Art is not a science.  Success comes in different packages than Student Oscars.


----------



## Mike_V (Jun 9, 2011)

> Originally posted by Jayimess:
> Art is not a science.  Success comes in different packages than Student Oscars.



Now I wonder why this forum doesn't have a +1 button here...


----------



## L@la (Jun 27, 2011)

Awesome that you took the time to calculate this.
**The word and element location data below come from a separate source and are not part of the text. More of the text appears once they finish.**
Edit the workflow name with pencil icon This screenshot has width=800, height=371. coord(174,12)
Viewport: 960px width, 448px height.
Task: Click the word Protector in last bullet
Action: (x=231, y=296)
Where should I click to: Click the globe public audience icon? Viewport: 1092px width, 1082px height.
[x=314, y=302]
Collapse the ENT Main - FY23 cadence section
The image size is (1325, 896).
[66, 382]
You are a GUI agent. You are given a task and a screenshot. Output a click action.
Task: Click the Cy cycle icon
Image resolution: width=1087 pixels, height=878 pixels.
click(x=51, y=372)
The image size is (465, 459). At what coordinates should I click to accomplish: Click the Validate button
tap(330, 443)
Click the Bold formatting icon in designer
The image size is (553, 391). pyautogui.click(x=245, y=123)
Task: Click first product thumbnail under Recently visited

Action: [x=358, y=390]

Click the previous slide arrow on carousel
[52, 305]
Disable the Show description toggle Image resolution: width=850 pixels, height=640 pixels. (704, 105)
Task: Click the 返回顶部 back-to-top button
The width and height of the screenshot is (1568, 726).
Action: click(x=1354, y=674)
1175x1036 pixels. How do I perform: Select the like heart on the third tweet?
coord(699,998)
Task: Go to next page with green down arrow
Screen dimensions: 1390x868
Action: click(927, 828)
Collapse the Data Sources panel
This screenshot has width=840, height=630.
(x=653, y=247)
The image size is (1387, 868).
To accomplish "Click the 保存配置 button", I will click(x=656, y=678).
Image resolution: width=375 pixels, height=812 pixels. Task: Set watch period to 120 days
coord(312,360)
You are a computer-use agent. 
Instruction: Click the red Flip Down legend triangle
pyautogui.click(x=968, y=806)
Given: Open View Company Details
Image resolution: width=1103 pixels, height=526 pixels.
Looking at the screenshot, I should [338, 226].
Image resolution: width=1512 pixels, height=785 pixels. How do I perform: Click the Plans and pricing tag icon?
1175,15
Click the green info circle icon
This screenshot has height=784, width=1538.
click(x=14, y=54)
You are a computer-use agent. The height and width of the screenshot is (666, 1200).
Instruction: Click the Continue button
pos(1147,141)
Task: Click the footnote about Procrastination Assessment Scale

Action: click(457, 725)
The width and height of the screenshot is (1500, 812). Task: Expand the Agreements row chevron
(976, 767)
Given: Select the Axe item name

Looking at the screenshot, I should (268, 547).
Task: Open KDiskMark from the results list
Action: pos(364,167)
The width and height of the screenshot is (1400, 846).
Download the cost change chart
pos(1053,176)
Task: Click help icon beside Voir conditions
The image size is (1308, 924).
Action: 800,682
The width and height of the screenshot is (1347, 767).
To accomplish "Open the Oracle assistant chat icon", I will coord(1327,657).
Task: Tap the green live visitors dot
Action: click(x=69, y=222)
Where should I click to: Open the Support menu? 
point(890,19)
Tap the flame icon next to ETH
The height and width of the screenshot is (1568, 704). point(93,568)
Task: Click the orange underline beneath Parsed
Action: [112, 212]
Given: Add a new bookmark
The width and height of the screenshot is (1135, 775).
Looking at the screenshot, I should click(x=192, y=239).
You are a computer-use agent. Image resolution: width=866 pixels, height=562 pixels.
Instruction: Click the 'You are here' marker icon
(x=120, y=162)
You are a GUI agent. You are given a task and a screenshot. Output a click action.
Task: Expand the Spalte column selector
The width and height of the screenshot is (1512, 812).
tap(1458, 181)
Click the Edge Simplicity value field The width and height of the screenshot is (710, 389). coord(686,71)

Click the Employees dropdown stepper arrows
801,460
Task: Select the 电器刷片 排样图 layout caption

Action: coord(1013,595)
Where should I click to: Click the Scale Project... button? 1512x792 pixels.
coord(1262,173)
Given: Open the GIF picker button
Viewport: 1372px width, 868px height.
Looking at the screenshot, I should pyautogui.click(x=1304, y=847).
I hope it helps folks decide.  
As an AFI fellow, I must say a lot of it doesn't apply to us, since we do only narrative films at AFI. We don't have documentaries or experimental films, so that should affect the overall total. 
And just as an FYI, an AFI directing fellow got a student academy award this year. 
There's a whole lot more to finding out whether a school is right environment for you than awards, but it's great to know that someone has recognized students for their hard work, regardless of what school they go to.


----------



## solojones (Jul 2, 2011)

> Originally posted by Jayimess:
> Art is not a science.  Success comes in different packages than Student Oscars.



Yeaaaah, this also kind of assumes that everyone who goes to film school wants to direct because these are awards for overall films. But there are thousands of times the number of non-directors in the film industry as there are directors, and most of the people who aren't directors don't want to be. Besides which, no one gets hired to direct a feature because they won a student Oscar anyway.


----------



## jackgradus (Jul 6, 2011)

> Originally posted by JacksonFilms:
> Now, just for fun, add in the tuition and cost of living expenses.



ahahah, so much columbia hate.


----------



## jackgradus (Jul 6, 2011)

also, no matter what your statistics may say, I only applied to UCLA and columbia. UCLA's dvd was ****. I am sorry, not a single one of the shorts in there were worth anything. The writing was horrible. the values even worst. Columbia's DVD, on the other hand, was amazing. The hirosaki Players, in particular, is one of my favorite shorts ever. None of them were weak in any glaring ways. 

Now, you can argue blah blah blah about cost and benefit analysis but then I start to wonder whether you should be getting and MFA and should instead just go for an MBA and stare at excel spreadsheets for the rest of your life.


----------



## Chris W (Aug 19, 2019)

lemcaution said:


> From a student in a "top 5" MFA film program. I got a Math Phd friend of mine to calculate a "success" rate for the top 5 film schools FOR DIRECTING AWARD WINNING FILMS. School: NYU, USC, UCLA, AFI, COLUMBIA





lemcaution said:


> OVERALL AWARDS WITHOUT DOCUMENTARY (Often documentary is a separate department)
> 
> 1. NYU
> 2. UCLA
> ...



Stumbled across this fascinating old discussion today. Thought it'd be interesting to bump it up and see what people think nowadays.


----------